Some of our weirdest and most wonderful species are likely next in line for the sixth mass extinction during the current human-fuelled crisis.

From butt-breathing, punk-haired Mary River turtles (Elusor macrurus) to big-eyed aye-ayes (Daubentonia madagascariensis) with their strange extra thumbs, our activities are decimating many remarkable living beings.

"These are some of the most incredible and overlooked animals on planet Earth," said phylogeneticist Rikki Gumbs from Imperial College London and The Zoological Society of London.

"From legless lizards and tiny blind snakes to pink worm-like amphibians called caecilians, we know precious little about these fascinating creatures, many of which may be sliding silently toward extinction."

But it's not just these individual species that we're destroying. We're hacking whole branches off our evolutionary tree of life, according to scientists who are scrambling to understand just what we're risking and how to best prioritise horribly inadequate resources, only made worse by the current pandemic.

Gumbs and a team of international researchers used extinction risk data for more than 25,000 species, along with a model that shows the relationship between living and extinct species (a phylogeny) to estimate just how much of this evolutionary history we're extinguishing.

Groups of closely related species, such as pangolins and tapirs, represent many years of evolutionary history along one branch of life, which could soon be lost forever. And then there are unique, evolutionarily distinct species - like the aye-ayes - that are the only remaining result of a very long evolutionary branch.

When these losses are calculated across the evolutionary tree, they add up to more than 50 billion years of evolutionary heritage currently at risk. That's likely to be an underestimate, given there still aren't enough data on many species; it also only factors in animals with backbones that live on land.

"Our analyses reveal the incomprehensible scale of the losses we face if we don't work harder to save global biodiversity," warned Gumbs.

"To put some of the numbers into perspective, reptiles alone stand to lose at least 13 billion years of unique evolutionary history, roughly the same number of years as have passed since the beginning of the entire Universe."

Evolutionarily distinct species have traits and qualities that are not seen elsewhere in the animal kingdom. Losing species with unique environmental functions can lead to a further unravelling in the web of life across environments.

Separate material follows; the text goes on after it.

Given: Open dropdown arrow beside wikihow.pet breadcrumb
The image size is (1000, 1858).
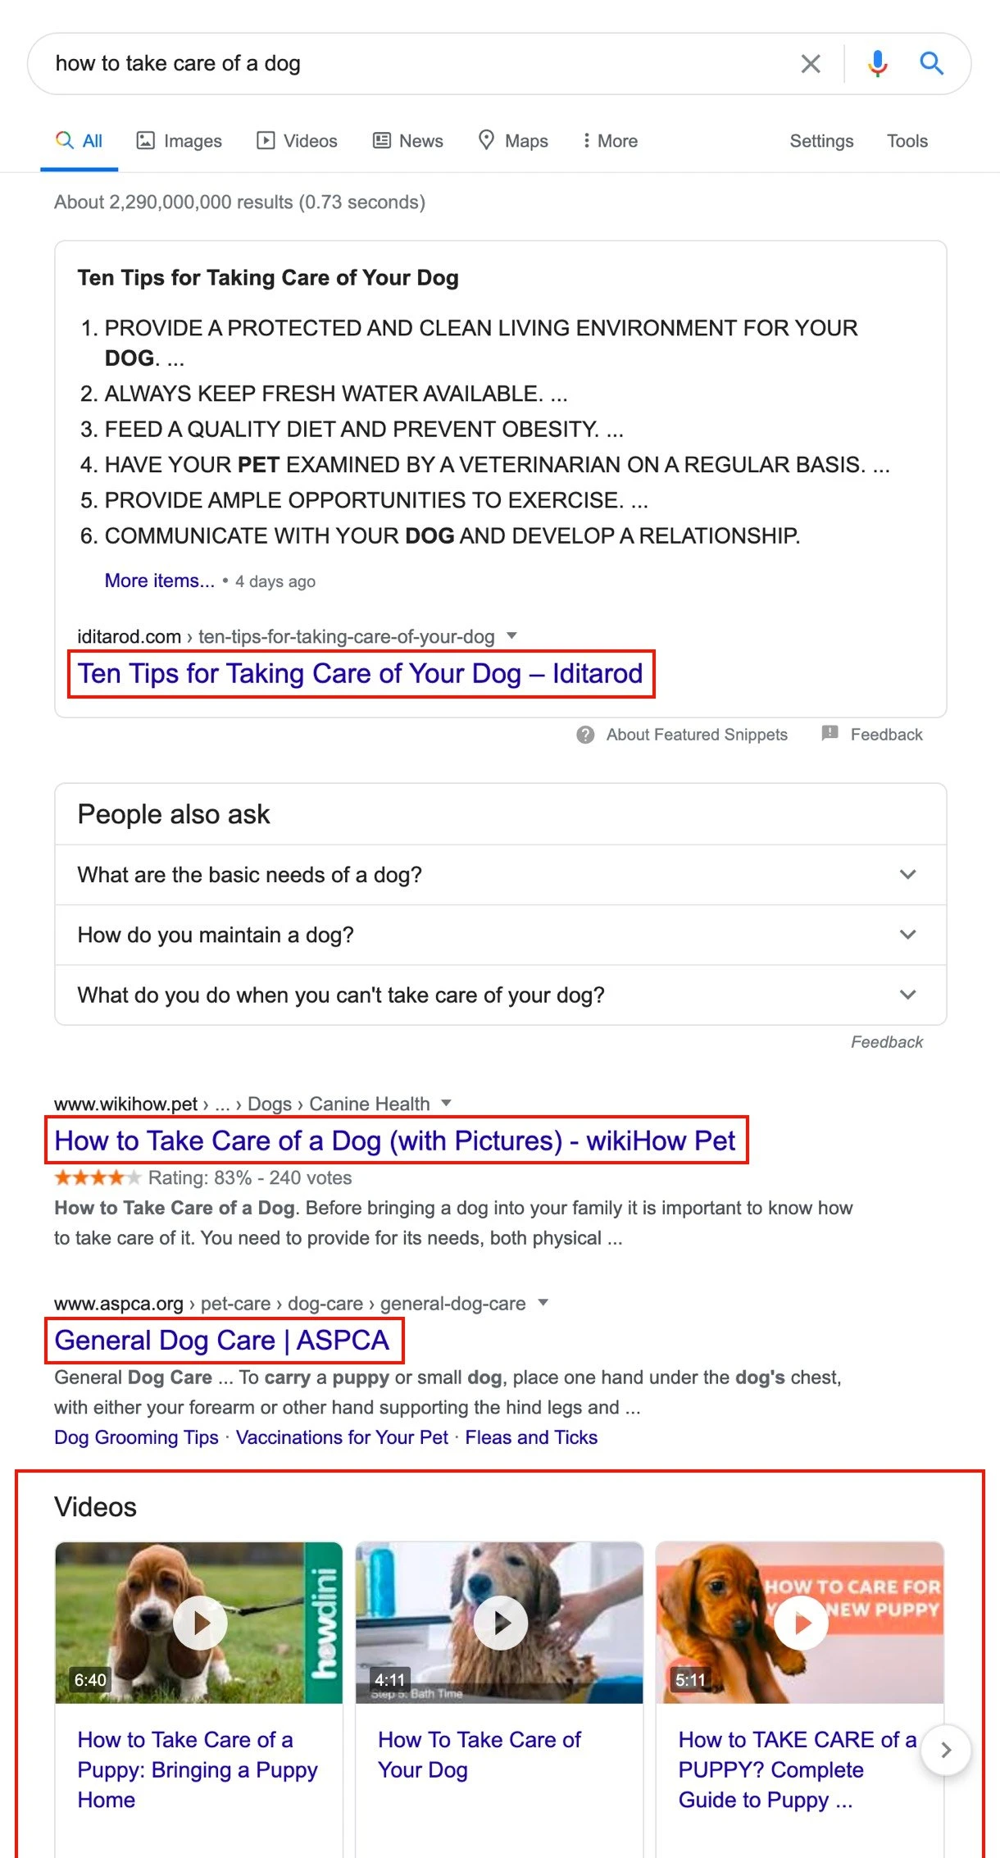Looking at the screenshot, I should pos(447,1103).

For example, tapirs play an important role in seed germination and dispersal, so losing them could also impact the plants that make up their forest homes, and in turn affect the animals that rely on those plants, and so on - the bleakest stack of dominoes.

"Our analyses reveal that concentrations of highly irreplaceable reptilian diversity coincide with elevated human pressure," the team wrote in their paper.

Reptiles are facing greater loss to their phylogenetic diversity than amphibians, birds and mammals. They reside in the more overlooked areas when it comes to prioritising conservation efforts - arid and semi-arid regions, particularly in the Middle East and parts of Africa. And more than half the reptiles identified lack extinction risk data.

Those in biodiversity hotspots, like the Caribbean and the Western Ghats, face the highest risk of human impacts - these areas would most benefit from regeneration of habitats, the researchers explain, which also could have huge benefits for all of us.

"We know from all the data we have for threatened species, that the biggest threats are agriculture expansion and the global demand for meat," Gumbs told Amy Woodyatt at CNN.

"It's not too late - we can identify these areas and still, where these species are clinging on, we can hopefully influence conservation actions to protect these and restore these areas."

This research was published in Nature Communications.